:: Textauszug
Am Weg dahin ist aber noch einiges offen. "Und das ist auch gut so", sagt Aschka. Queere Kunst soll von queeren Kuratoren kontextualisiert und langfristig eine wachsende Sammlung etabliert werden, das ist die Grundidee. Vorbilder sind unter anderem das Schwule Museum in Berlin oder das Leslie Lohman Museum of Art in New York. Doch was ist überhaupt queere Kunst? Und was ein queeres Museum? Fragen wie diese sollen ständig neu diskutiert werden, so der Anspruch.

Auch der Begriff "queer" selbst ist ja kein statisches Konstrukt. Einst als Schimpfwort im Sinne von "seltsam", "andersartig" für schwule und transsexuelle Subkultur verwendet, haben ihn sich die damit Gemeinten längst zurückerobert. Heute beschränkt sich Queerness nicht mehr nur auf sexuelle Orientierung, sondern ist ein Sammelbegriff für alles von der Norm abweichende. "Queer ist eine Denkweise", sagt Hannes Sulzenbacher, Kurator und Co-Leiter des Zentrums für queere Geschichte QWien, das ebenfalls teil des Museumsprojekts ist. Queere Kunst sei eine, die das Thema Heteronormativität behandelt und reflektiert. "Und natürlich kann die auch von einem heterosexuellen Mann gemacht werden."

Kunst und Geschichte

Außerhalb der Norm will man sich auch bei der Vermittlungsarbeit bewegen. "Wir wollen etwas versuchen, das sich nicht an die Spielregeln verstaubter Museen halten muss", sagt Aschka. Kinderbuchlesungen mit Drag Queens zum Beispiel. Ein Fokus soll vor allem auf der Geschichte der queeren Community liegen. "Denn queere Kunst kann nur in ihrem geschichtlichen Kontext verstanden werden", sagt Sulzenbacher. Basis dafür ist eine über 40 Jahre zusammengetragenen Sammlung aus Zeugnissen des schwulen und lesbischen Lebens in Wien, zu finden im Archiv des QWien. Außerdem arbeitet aktuell eine Klasse der Akademie der bildenden Künste ein Vermittlungskonzept aus.
::::
:: Mitgelieferte Liste
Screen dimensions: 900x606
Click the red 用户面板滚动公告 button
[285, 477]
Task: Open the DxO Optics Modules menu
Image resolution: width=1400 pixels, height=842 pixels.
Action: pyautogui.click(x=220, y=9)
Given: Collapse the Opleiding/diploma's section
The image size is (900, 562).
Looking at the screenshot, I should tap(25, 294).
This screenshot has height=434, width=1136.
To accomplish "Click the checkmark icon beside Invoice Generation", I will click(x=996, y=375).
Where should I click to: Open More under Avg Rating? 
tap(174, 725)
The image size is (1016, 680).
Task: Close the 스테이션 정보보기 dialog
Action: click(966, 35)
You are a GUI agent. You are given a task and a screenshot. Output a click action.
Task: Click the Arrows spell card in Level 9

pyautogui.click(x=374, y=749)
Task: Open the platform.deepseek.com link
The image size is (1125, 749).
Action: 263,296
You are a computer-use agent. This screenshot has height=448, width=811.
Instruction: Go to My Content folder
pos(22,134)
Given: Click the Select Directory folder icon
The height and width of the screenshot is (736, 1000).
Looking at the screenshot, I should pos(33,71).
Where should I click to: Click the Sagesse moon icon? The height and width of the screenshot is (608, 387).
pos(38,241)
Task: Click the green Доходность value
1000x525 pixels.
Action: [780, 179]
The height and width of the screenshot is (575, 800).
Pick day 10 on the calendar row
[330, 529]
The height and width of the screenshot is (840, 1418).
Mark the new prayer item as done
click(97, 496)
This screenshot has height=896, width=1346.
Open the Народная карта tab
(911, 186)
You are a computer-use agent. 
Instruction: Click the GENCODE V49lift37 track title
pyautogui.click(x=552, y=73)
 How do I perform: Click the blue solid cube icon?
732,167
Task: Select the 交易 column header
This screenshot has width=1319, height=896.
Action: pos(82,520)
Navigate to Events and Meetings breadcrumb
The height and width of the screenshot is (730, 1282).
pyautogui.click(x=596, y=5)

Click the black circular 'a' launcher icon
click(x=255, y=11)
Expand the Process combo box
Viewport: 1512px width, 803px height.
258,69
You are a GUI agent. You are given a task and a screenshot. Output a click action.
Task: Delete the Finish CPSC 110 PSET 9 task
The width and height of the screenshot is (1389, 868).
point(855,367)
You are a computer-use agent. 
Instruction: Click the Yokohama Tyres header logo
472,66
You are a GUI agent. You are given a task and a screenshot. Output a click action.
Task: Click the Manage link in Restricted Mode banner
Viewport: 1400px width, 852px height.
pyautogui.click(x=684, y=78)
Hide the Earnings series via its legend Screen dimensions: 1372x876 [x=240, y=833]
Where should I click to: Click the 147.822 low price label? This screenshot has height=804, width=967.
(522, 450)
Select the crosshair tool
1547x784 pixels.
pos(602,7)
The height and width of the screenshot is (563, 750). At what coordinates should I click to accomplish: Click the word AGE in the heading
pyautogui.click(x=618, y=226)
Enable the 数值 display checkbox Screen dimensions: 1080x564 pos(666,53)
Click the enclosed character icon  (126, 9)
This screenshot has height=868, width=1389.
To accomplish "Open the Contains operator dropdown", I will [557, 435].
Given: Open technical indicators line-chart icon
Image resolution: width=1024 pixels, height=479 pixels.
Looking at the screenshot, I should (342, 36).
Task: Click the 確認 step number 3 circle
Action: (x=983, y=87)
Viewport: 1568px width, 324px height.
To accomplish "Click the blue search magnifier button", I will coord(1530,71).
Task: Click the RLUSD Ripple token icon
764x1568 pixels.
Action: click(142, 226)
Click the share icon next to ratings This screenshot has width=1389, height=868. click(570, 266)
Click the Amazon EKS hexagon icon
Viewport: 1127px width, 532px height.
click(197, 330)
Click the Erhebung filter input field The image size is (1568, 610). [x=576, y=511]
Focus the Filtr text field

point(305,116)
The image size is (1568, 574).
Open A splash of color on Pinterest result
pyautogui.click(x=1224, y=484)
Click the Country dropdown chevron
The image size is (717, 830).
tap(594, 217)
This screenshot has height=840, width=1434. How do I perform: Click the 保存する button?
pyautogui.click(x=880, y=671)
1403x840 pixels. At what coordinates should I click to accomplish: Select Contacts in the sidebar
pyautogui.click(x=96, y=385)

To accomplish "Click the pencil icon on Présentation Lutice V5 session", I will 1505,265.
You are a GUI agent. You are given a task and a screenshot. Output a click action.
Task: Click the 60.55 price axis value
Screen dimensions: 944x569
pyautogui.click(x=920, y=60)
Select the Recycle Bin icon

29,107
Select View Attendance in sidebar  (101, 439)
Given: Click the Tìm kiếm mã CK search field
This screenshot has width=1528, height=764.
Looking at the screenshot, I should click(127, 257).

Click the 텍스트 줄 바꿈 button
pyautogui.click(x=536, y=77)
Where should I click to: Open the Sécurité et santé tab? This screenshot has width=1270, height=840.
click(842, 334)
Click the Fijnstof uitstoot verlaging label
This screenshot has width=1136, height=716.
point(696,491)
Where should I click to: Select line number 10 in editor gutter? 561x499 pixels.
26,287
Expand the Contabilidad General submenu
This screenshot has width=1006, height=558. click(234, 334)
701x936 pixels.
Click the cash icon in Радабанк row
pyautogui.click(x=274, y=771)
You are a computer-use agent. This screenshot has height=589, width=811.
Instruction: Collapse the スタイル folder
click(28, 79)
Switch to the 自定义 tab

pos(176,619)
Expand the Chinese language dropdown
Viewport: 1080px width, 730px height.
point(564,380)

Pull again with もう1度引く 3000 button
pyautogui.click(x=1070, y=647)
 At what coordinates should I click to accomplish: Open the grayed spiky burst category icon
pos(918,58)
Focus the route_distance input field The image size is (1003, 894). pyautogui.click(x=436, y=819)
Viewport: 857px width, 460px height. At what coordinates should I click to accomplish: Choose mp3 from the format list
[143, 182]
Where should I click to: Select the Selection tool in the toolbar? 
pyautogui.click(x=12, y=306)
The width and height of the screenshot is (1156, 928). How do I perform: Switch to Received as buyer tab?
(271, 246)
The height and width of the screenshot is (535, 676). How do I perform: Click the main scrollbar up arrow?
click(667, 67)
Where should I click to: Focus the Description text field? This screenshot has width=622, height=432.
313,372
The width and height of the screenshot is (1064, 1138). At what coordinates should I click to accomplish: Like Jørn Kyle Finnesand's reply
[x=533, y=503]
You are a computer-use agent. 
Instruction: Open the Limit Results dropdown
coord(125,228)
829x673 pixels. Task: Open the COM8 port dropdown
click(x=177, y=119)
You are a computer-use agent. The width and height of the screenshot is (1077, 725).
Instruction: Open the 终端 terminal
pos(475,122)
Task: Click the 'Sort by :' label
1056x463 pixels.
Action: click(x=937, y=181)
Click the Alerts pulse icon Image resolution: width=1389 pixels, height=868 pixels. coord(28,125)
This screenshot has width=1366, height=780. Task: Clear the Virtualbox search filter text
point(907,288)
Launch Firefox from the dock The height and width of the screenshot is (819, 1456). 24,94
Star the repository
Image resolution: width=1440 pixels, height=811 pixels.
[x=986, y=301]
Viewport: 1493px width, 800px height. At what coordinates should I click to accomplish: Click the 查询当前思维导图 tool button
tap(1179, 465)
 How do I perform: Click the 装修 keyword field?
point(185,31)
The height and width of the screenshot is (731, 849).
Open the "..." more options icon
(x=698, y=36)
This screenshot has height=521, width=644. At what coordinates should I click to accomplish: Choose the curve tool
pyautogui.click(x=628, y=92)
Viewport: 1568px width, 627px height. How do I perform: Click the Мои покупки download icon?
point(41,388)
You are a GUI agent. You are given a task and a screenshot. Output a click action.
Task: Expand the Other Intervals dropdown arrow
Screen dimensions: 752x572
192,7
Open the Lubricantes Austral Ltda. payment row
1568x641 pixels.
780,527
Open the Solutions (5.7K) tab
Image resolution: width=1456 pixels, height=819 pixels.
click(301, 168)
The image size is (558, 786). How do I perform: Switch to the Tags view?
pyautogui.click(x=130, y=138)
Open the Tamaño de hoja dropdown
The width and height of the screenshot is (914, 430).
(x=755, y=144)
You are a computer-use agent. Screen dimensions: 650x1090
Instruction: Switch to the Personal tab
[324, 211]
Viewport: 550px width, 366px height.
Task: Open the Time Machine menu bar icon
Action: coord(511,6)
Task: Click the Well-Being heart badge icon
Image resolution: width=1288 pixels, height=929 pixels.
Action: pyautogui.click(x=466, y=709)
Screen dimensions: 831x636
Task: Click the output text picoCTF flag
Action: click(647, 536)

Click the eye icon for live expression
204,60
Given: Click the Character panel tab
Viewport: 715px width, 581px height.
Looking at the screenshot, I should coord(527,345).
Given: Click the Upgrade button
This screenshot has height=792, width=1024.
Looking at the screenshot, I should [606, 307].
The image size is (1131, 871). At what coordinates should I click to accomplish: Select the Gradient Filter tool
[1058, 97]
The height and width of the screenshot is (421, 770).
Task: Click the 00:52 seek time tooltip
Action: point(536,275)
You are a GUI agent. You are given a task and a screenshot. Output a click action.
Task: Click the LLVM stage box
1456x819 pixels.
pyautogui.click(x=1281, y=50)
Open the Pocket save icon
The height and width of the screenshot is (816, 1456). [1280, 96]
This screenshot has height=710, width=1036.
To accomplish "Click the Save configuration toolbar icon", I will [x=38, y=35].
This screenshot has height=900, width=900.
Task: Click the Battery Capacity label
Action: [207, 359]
::::
▶ **Deine Aufgabe**
Setz den Auszug über das geplante queere Museum in Wien nach seinem letzten Satz fort. Die Liste wird hier nicht gebraucht.

▶ **Lösung**
Als Nährboden findet das neue Museum in Wien eine durchaus lebhafte queere Kunstszene vor. Zwei ihrer Ikonen, die Künstlerinnen Ashley Hans Scheirl und Jakob Lena Knebl, die Österreich auf der Kunstbiennale in Venedig 2021 vertreten, werden auch Schirmherrinnen des Projekts sein. "Die Stadt hat eine weltweite Strahlkraft was Queerness angeht", sagt Aschka. "Gerade aus osteuropäischen Ländern ziehen viele Menschen nach Wien, weil sie die liberale Atmosphäre hier schätzen." Auch die Politik unterstützt das Image der Regenbogenstadt, da sei es ein logischer Schritt die Museumslandschaft um ein Queeres Museum zu erweitern.

Gespräche mit der Stadt

Im Moment sind die Initiatoren des Queeren Museums auf der Suche nach temporären Räumlichkeiten für die erste Ausstellung die im Jänner 2021 starten soll. Langfristig wünsche man sich aber natürlich einen fixen Standort, sagt Aschka. Queere Kunst soll nicht nur eine Ecke in einem bestehenden Museum bekommen, sondern ein Zuhause. Allein dafür braucht es die nötige Finanzierung. Hier hoffen Aschka und Sulzenbacher auf die Stadt Wien und den Bund.

Und die ersten Signale sind durchaus vielversprechend. Denn sowohl das Wahlprogramm der Wiener SPÖ, als auch jenes der Grünen, enthält die Idee eines Queeren Museums. Ein Gespräch mit Kulturstadträtin Veronica Kaup-Hasler (SPÖ) ist für kommende Woche geplant. "In Zusammenarbeit mit der queeren Community und der Stadtregierung nehmen wir uns dieser Idee sehr gern an", heißt es aus ihrem Büro. Und auch Martin Margulies, Kultursprecher der Wiener Grünen, will die Idee in Koalitionsverhandlungen mit der SPÖ einbringen. (Johannes Pucher, 19.10.2020)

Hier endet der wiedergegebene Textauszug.